Indirect emissions are the biggest impact and the biggest challenge and the solutions to reduced impact begin with policy and budgeting/measurement of impact. Business travel has always been measured as a cost centre in businesses, but the emphasis is on cost and to a much lesser extent environmental impact. Travel management companies have for many years been providing some data on travel emissions for reporting purposes, and this rarely extends to active carbon budgeting in companies to support reduction targets from indirect emissions. Travel policies linked to carbon impact can deliver support for reduction, by linking carbon targets to activity to support informed support for travel decisions and emissions impacts.

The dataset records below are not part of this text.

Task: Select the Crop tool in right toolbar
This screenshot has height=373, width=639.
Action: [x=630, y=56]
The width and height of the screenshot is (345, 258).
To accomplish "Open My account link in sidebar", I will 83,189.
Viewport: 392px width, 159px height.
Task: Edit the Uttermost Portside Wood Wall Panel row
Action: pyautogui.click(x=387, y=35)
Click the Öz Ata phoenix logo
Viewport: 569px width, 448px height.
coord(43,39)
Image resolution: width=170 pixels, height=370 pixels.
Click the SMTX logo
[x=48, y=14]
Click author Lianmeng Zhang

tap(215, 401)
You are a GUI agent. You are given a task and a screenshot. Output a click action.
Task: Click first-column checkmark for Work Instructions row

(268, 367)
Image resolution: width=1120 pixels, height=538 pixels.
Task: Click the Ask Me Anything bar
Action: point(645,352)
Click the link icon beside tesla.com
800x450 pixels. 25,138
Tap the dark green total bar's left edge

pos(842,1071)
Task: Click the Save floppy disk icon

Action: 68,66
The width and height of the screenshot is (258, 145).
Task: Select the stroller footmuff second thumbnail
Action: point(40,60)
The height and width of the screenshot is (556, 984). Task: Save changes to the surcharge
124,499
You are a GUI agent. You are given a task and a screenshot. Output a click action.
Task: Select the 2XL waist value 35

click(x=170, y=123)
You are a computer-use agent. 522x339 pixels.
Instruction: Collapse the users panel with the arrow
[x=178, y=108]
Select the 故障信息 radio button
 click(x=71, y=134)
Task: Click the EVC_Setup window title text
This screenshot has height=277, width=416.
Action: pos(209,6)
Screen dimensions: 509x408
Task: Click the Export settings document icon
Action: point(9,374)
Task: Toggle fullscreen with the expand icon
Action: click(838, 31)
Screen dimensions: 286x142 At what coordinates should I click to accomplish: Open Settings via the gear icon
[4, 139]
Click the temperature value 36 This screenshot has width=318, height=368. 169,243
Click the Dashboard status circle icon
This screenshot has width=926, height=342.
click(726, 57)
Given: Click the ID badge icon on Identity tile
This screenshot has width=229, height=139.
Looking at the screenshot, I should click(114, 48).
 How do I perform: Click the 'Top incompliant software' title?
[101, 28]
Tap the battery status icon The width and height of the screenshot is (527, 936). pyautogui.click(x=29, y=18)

Support for modal analysis at the point of purchase or planning for business travel can deliver reduced emissions. Primarily this will be driven by mode or transport choices not simply avoided travel. Use of rail and hotel for short haul or domestic journeys can both improve use of time and employee wellbeing, in addition to reducing emissions where air was the primary choice of travel mode. In some cases, journeys that involve several people can be undertaken effectively by car, not rail depending upon both duration and vehicle type used. Comparisons can be made and stored for reduction monitoring and reporting purposes.

The use of video meetings has rapidly increased over the last decade and the decision to use this as an alternative to travel has clear benefits that can be measured by participants in support of corporate emissions reduction targets.

The location of a business and its employees is another driver of indirect emissions. It is common for many service business to have a commuting mix amongst their employees that includes both private car and public transport. This has an impact on emissions that can be mitigated by supporting public transport and bicycle usage to reduce emissions. Many companies offer incentives for their employees to avoid car use and in the case of bicycle usage this has benefits beyond emissions reduction.

Working practices also have the capacity to support emissions reduction from commuting, with many companies offering the ability for employees where practical to work from home. Any changes in working practices can be measured and supported through internal engagement with employees alongside the demonstration of positive impact on emissions. This can extend the corporate benefits of emissions reduction to staff retention and engagement, by aligning corporate values with those of individuals.

Requiring suppliers to a service sector business to operate emissions best practice can drive improved supply chain outcomes. Many RFPs or RFI’s contain sustainability criteria but often this does not extend to impact measurement which is a better test of a supplier’s performance than policy statements alone. Using measurement of impact from service providers is a proven and well-established approach for service sector companies to support emissions reduction.

The overall contribution of the service sector to emissions is considerable, but frequently seen as less important than large manufacturing, power generators or airlines with sizeable emissions outputs. Service sector businesses will have clients and suppliers in these categories or use their services as a core part of their service delivery either via power/equipment use or business travel, and can make an impact on emissions reduction through, measurement, policy and monitoring of business decisions and operational guidelines.